:: Input material

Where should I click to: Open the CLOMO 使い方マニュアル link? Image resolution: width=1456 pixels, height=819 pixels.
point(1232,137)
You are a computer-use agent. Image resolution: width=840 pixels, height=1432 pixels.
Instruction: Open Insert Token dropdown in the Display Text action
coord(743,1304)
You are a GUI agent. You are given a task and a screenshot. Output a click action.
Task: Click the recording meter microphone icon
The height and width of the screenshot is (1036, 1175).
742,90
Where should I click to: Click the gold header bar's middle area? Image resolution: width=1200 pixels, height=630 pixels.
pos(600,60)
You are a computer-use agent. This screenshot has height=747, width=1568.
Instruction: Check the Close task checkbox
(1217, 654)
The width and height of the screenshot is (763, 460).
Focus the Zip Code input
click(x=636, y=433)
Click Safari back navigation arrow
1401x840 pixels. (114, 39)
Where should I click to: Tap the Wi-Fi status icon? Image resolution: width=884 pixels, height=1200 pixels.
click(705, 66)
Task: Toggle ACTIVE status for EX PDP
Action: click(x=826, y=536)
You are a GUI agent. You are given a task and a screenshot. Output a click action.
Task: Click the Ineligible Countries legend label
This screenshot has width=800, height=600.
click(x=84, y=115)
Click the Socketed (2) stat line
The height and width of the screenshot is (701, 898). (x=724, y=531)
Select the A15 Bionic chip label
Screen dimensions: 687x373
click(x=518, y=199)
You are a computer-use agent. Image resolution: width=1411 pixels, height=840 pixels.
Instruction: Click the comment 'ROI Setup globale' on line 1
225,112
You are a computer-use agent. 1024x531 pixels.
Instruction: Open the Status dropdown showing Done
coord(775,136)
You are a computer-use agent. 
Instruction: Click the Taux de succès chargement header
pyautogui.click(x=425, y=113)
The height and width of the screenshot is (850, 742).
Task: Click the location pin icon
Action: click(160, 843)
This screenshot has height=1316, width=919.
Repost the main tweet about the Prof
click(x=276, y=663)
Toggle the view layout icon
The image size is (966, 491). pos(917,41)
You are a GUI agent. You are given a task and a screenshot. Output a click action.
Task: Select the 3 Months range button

::::

Written problem — How many lines of the records above contain the string "height"? Give only the number.

Output of the exercise — 12